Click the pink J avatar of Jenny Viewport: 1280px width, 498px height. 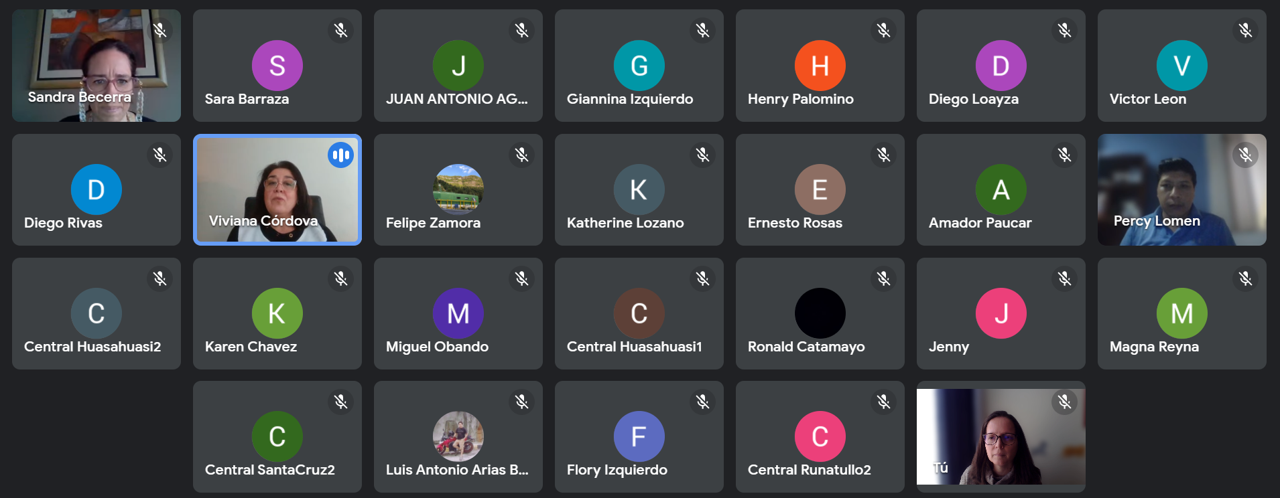(x=1001, y=313)
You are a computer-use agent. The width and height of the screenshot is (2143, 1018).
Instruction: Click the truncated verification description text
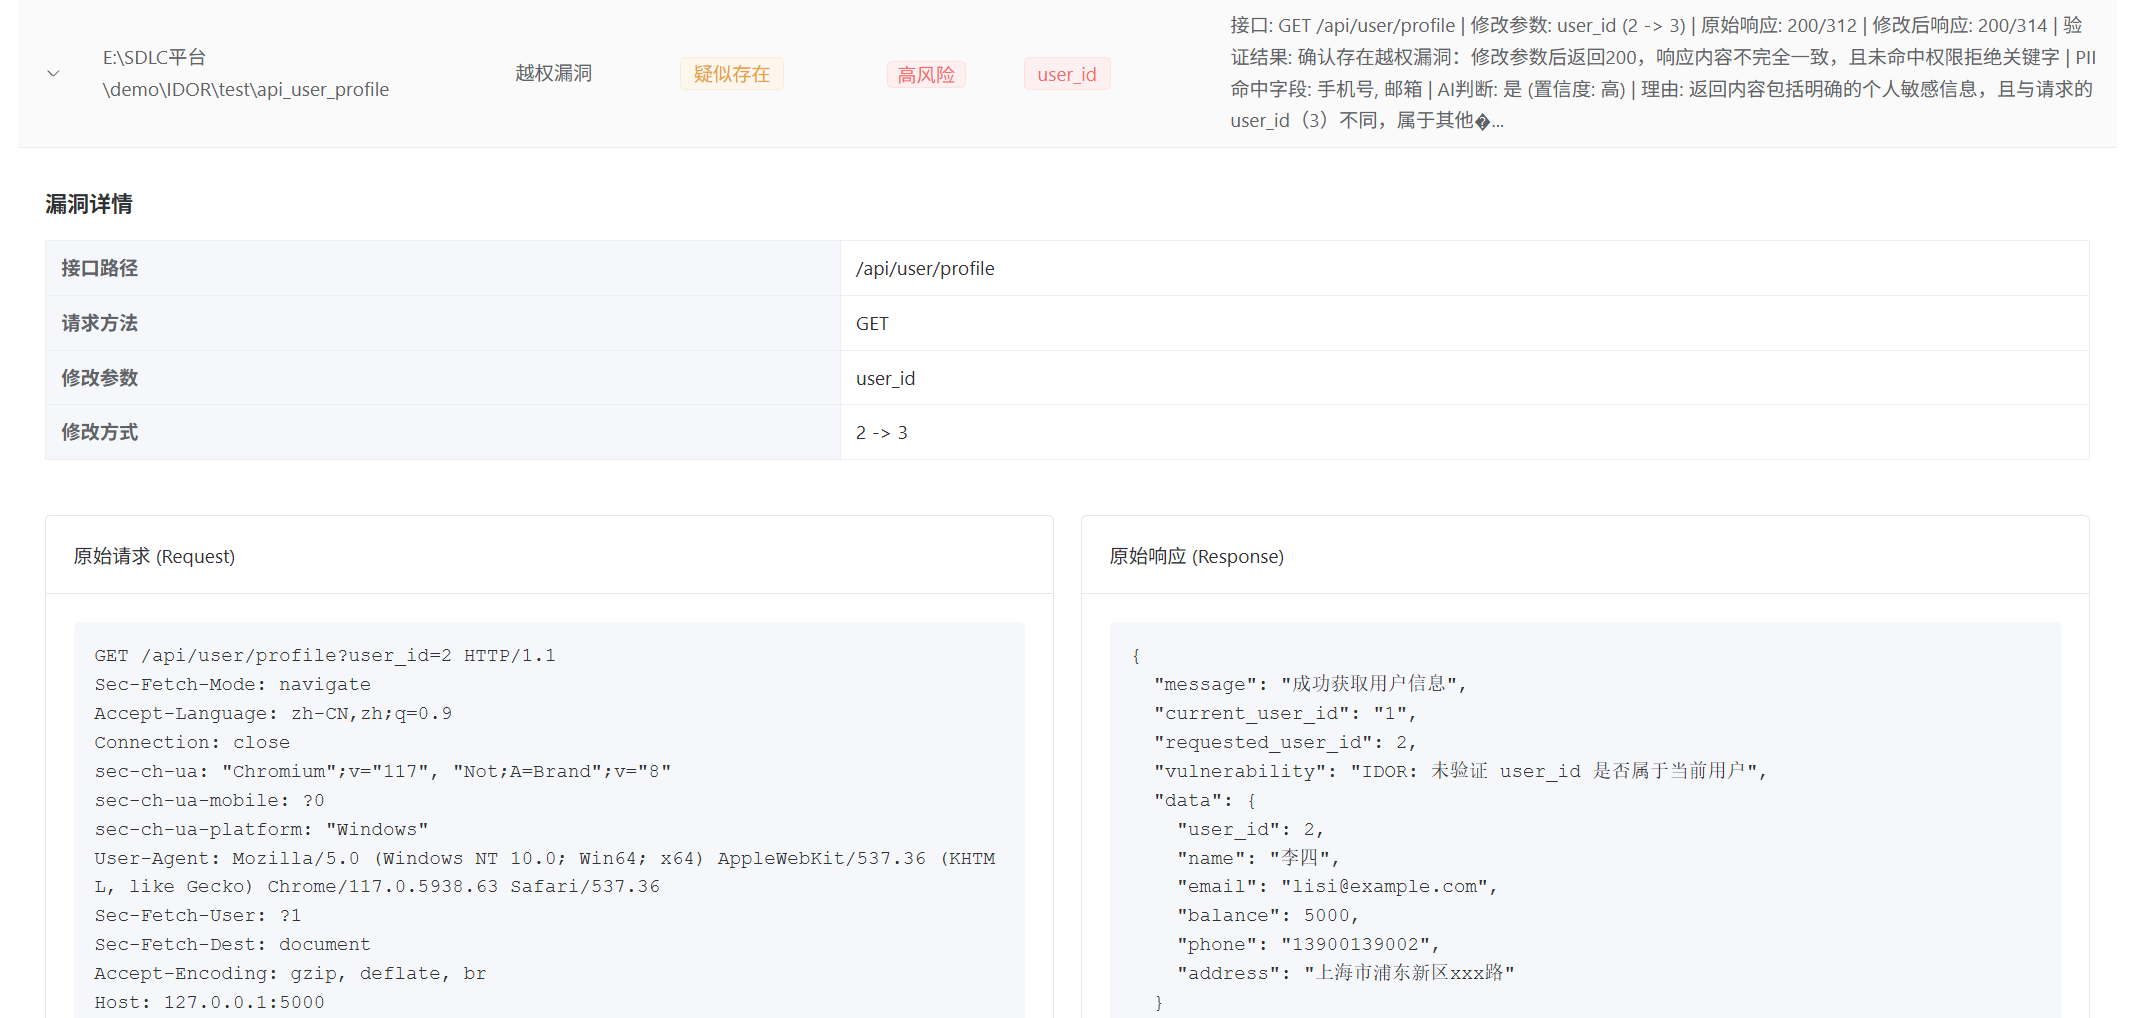coord(1661,73)
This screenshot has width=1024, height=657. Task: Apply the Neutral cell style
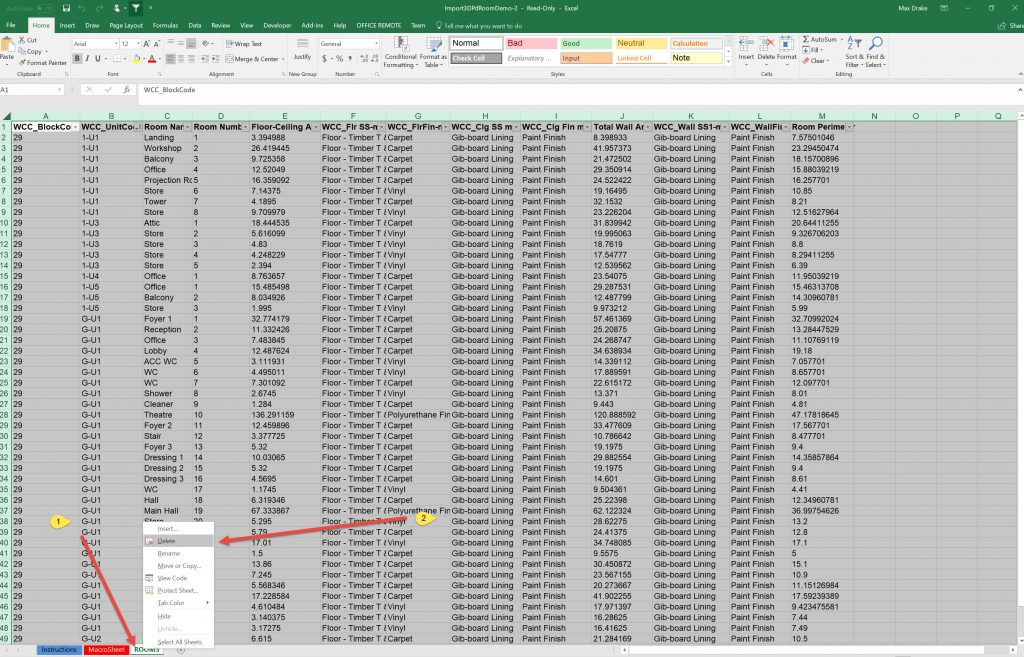click(x=630, y=44)
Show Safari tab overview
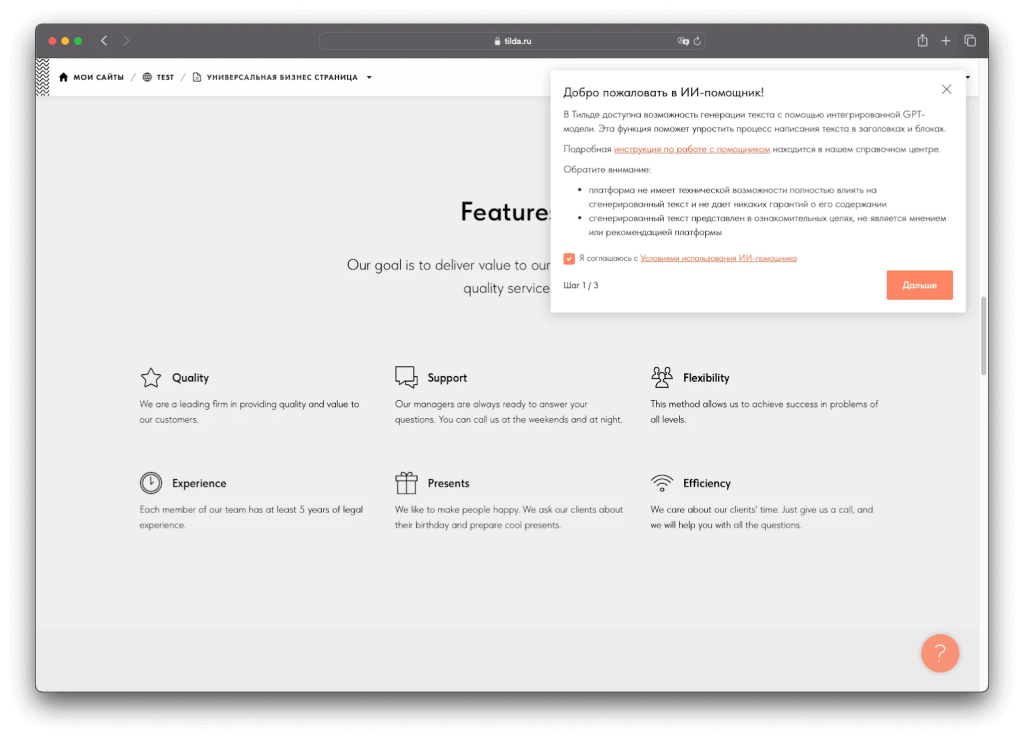The image size is (1024, 739). pyautogui.click(x=970, y=41)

++++++++++++++++++++

[Exercise directions]: Exactly the lines from the one containing "This screenshot has" through the end of the data above: repeat those, both ends included, and nothing else. Skip the pictures.

[Answer section]:
This screenshot has width=1024, height=657. Task: Apply the Neutral cell style
click(x=630, y=44)
Show Safari tab overview
The image size is (1024, 739). pyautogui.click(x=970, y=41)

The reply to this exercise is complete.